We are not here
Installation, In situ, Politics

In echo to the Fukushima catastrophe in Japan, this work treats the context of nuclear power in France.
Installation of 19 flags on flagpoles, Candes Saint-Martin, 2012, within the exhibition Des temps donnés, curator Gunther Ludwig

What impressed me most when I first came to Candes is the river landscape, the confluence of the Loire and the Vienne, the sublime nature - and its vicinity to the nuclear plant of Chinon.
Taking the official map of the French power company EDF as a base, I looked for the 19 sites of nuclear plants in France : Nogent, Chinon, Civaux, Le Blayais, Golfech, Tricastin, Cruas, Saint-Albin, Bugey, Fessenheim, Catennom, Chooz, Graveline, Penly, Palué, Flamanville, Saint-Laurent, Dampierre and Belleville. Because of need of cooling water, they are all in river territory or near the coast.
I drew a simplified, graphic map of each of them. They are nice decorative images, quite abstract pictograms, but they are all based on reality, and also contain a menace.
Graphically speaking, three elements constitute them : blue surface (river or sea), white (territory) and a red spot where the nuclear plant is positioned. This visual echo to the Japanese flag is an hommage, in memory of the Fukushima catastrophy. The allusion to city orientation maps and the famous red spot saying “You are here” inspired the title. The flagpoles put up in a line remind us the well known scenographies of political and economic institutions.
Ideally this project should be constituted of 198 flags corresponding to the 198 nuclear plants throughout the world.

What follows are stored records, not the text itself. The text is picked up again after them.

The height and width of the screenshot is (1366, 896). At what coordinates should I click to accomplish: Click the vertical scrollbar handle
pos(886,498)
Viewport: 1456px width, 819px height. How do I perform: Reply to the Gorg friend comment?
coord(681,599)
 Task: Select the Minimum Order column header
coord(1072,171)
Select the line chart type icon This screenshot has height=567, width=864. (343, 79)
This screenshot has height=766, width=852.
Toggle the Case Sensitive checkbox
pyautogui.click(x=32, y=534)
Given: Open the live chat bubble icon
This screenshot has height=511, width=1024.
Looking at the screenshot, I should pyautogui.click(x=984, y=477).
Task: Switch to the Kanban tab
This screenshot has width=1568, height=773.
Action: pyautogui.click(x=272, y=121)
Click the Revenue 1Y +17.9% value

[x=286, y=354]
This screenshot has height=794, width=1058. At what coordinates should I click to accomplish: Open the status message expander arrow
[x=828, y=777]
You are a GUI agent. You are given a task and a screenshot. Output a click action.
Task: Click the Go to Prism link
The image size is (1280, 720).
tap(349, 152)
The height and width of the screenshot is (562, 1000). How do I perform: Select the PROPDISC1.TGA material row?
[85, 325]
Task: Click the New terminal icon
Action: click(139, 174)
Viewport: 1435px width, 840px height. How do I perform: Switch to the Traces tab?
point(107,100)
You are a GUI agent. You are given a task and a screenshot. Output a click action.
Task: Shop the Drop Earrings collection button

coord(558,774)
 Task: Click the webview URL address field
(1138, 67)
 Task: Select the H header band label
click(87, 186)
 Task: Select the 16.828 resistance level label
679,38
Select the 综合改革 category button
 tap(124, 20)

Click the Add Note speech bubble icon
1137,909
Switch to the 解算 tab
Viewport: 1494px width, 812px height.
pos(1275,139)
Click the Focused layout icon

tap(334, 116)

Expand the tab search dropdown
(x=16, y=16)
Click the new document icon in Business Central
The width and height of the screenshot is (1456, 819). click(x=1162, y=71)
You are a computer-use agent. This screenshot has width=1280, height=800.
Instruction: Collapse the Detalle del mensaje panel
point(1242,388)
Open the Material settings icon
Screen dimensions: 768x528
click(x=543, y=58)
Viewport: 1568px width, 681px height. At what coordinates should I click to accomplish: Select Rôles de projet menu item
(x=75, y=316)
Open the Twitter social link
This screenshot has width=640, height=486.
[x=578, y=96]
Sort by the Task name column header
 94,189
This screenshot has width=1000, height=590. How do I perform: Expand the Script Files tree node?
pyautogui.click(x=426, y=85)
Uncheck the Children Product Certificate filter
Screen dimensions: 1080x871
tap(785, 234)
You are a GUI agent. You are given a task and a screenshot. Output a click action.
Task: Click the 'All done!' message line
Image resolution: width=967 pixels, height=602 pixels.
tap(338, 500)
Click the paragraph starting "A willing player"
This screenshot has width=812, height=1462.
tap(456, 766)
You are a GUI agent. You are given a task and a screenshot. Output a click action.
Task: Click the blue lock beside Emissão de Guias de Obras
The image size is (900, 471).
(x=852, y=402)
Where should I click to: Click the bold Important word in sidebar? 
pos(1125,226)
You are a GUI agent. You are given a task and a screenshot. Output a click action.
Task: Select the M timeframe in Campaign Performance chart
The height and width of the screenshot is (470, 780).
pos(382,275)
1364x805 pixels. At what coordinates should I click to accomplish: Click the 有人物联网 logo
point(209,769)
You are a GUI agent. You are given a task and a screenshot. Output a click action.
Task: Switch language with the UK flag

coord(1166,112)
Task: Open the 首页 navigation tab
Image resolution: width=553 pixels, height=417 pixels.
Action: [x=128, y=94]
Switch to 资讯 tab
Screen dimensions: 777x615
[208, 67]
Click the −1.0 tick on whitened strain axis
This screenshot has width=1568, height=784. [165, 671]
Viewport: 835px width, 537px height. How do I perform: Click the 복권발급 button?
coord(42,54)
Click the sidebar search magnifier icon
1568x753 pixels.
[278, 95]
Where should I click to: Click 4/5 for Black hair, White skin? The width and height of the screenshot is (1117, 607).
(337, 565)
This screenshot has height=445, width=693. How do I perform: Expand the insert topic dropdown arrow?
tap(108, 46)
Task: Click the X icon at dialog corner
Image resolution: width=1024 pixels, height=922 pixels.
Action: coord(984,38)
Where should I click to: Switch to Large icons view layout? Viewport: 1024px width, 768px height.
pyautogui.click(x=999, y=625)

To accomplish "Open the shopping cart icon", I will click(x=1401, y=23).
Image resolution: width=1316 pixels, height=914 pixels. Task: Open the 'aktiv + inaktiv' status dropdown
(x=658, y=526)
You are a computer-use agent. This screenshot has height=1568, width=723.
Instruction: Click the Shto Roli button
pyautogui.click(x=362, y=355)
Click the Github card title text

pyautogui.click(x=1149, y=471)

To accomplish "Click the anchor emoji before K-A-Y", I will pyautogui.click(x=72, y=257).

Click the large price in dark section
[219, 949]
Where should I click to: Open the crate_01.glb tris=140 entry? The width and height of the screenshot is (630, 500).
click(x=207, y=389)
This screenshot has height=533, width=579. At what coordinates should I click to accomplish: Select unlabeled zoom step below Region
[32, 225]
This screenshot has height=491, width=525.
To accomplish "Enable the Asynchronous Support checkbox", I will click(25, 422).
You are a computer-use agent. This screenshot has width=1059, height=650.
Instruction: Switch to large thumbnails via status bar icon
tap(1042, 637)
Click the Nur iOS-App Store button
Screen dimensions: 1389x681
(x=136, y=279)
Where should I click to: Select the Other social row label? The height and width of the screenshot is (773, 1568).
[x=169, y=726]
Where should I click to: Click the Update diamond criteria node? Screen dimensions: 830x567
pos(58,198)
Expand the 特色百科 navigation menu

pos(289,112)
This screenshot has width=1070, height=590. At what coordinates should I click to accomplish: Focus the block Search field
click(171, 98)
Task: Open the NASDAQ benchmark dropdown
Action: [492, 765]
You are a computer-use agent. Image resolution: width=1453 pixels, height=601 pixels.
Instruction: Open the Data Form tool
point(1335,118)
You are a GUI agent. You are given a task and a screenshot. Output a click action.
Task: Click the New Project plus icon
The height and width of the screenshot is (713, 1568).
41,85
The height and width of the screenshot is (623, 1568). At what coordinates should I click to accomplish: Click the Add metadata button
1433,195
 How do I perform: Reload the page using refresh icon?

Jason Karaïndros’ installation “We are not here” consists in 19 flags installed on flagpoles in the garden of G. Joy and H. Dutilleux’ house, near the confluence. The flagpoles are put up in lines on three sides of the garden, and remind us of official alignments as we see them often in international institutions. But here the flags refer to mysterious places. The motifs dont’t tell us anything about being part of this or that. The question is not only about the use of nuclear power in France or in the world, it is about the complexity of territory in our contemporary societies. Among these 19 sites, the border of the Loire river is one example among others : the living and nature coexist the best as they can next to the technique created by mankind. An apparent paradoxe. Thus, although the world is all explored and known, the elswhere is still possible by sharing living situations. “We are not here” tells us something about the instable equilibrium in which we live, and the danger to give too simple, unequivocal answers to the questions we have to consider.